Por su parte, Salma Hayek no consigue ni ostentar sus armas mortales en un tiempo de pantalla aún más breve que el de Armendáriz. Aunque lleva el segundo crédito, su papel se limita a aparecer en flashbacks o escenas oníricas que explican los deseos de venganza del protagonista. Los demás nacionales son interpretados por los sospechosos comunes de central casting. (Claro, la lista de créditos técnicos está dominada por nombres mexicanos, ya acostumbrados a hacer maquila hollywoodense en su propia tierra.)

Lo que sí debe constituir una violación a algún pacto de no agresión internacional es ese trío de mariachis vengadores, autodefinidos como "los hijos de México", compuesto por Banderas, el cantarín Enrique Iglesias y Marco Leonardi (el italiano convertido en seudomexicano por Alfonso Arau en Como agua para chocolate, cuya expresión de vanidad bovina no ha cambiado desde entonces).

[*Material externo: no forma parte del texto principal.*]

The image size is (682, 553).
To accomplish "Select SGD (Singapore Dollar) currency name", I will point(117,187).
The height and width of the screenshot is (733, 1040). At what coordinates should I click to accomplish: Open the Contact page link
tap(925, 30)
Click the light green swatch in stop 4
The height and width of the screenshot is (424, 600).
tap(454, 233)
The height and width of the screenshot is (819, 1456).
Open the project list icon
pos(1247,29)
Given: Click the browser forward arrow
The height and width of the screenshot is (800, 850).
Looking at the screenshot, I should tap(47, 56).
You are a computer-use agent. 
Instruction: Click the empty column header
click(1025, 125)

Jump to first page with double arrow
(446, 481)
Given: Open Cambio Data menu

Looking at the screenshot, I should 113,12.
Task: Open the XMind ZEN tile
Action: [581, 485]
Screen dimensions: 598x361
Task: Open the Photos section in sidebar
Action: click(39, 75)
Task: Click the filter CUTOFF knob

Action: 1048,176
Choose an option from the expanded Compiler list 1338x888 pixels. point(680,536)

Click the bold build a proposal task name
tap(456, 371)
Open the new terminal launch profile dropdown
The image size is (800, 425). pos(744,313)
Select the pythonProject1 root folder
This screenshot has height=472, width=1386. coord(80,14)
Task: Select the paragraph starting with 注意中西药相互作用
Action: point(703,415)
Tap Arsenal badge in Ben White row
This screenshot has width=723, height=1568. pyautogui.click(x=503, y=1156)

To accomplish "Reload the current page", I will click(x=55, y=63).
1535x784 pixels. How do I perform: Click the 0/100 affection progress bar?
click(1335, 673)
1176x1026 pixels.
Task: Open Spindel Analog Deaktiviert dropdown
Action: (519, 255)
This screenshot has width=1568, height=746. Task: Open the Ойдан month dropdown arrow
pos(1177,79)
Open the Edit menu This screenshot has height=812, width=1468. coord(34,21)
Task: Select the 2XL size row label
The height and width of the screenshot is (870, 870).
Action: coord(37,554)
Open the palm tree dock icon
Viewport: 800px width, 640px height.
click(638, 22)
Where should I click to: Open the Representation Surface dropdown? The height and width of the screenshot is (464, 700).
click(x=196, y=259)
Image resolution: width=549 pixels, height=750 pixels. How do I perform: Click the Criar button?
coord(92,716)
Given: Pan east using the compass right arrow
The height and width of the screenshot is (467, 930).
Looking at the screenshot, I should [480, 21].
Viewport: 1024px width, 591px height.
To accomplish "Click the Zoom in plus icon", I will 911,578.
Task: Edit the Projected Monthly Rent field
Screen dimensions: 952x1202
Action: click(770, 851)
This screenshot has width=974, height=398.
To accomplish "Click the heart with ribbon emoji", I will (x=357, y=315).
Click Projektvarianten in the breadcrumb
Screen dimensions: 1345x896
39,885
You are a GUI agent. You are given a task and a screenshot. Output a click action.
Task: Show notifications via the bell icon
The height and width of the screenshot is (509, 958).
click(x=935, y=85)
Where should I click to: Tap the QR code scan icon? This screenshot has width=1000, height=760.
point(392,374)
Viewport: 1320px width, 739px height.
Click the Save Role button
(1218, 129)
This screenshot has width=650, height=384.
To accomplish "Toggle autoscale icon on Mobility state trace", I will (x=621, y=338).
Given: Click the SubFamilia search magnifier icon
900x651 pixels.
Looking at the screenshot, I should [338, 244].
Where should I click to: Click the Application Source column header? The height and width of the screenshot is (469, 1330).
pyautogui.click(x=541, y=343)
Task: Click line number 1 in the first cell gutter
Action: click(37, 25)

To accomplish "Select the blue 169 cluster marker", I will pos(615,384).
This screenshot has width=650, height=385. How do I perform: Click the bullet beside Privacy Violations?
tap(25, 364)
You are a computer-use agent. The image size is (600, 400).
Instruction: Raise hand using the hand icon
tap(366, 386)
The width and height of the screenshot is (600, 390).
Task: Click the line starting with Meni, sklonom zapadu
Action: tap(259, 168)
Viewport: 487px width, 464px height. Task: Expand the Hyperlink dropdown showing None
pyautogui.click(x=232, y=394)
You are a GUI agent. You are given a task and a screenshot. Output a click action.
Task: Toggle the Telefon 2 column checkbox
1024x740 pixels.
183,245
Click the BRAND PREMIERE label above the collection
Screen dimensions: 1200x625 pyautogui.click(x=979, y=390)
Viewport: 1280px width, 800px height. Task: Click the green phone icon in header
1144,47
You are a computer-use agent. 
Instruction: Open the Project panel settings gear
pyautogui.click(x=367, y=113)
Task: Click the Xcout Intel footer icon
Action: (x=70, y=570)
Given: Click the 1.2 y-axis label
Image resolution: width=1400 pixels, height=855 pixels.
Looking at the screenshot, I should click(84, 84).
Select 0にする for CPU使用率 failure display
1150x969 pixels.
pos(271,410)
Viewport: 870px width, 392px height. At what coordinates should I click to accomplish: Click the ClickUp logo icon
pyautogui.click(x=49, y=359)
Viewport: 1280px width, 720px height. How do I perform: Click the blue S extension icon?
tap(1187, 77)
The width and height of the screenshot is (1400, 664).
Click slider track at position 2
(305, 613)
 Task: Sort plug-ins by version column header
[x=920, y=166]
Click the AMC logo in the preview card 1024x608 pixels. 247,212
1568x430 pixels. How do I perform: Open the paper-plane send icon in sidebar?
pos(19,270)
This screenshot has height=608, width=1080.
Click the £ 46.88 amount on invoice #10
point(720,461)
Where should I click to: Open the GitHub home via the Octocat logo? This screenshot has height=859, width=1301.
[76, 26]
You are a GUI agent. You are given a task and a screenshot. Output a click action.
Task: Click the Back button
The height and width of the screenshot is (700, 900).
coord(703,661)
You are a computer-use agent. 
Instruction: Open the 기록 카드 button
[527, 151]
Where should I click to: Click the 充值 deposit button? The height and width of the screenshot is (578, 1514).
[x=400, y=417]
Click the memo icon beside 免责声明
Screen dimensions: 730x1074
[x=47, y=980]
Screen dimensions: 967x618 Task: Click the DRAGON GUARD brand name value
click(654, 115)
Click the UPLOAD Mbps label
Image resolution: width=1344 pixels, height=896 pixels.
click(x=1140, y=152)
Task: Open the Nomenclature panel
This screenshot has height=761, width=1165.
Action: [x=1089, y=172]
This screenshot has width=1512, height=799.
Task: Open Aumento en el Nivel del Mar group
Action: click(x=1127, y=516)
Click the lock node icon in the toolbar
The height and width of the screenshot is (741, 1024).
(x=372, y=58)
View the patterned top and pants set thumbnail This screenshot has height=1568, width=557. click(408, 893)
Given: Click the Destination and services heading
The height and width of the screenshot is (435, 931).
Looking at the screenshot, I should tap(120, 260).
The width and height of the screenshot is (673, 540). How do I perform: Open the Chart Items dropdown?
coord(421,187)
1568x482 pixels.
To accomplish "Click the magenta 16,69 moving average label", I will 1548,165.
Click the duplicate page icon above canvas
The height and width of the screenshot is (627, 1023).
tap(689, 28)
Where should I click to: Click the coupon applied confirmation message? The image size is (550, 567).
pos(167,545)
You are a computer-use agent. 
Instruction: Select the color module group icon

En otros tiempos, Erase una vez en México hubiera sido prohibida aquí por ser denigrante a nuestro país. Por suerte, ese tipo de censura quisquillosa ya no se aplica. Ahora el espectador ya puede ejercer su decisión de verla o no. Y la verdad, esperemos que decida no hacerlo, pues esta flick es, en esencia, denigrante para el cine.

ERASE UNA VEZ EN MEXICO

(Once upon a time in Mexico)

D, G, F. en C, M y Ed: Robert Rodríguez/ I: Antonio Banderas, Salma Hayek, Johnny Depp, Mickey Rourke, Eva Mendes/ P: Dimension Films, Troublemaker Studios. EU, 2003.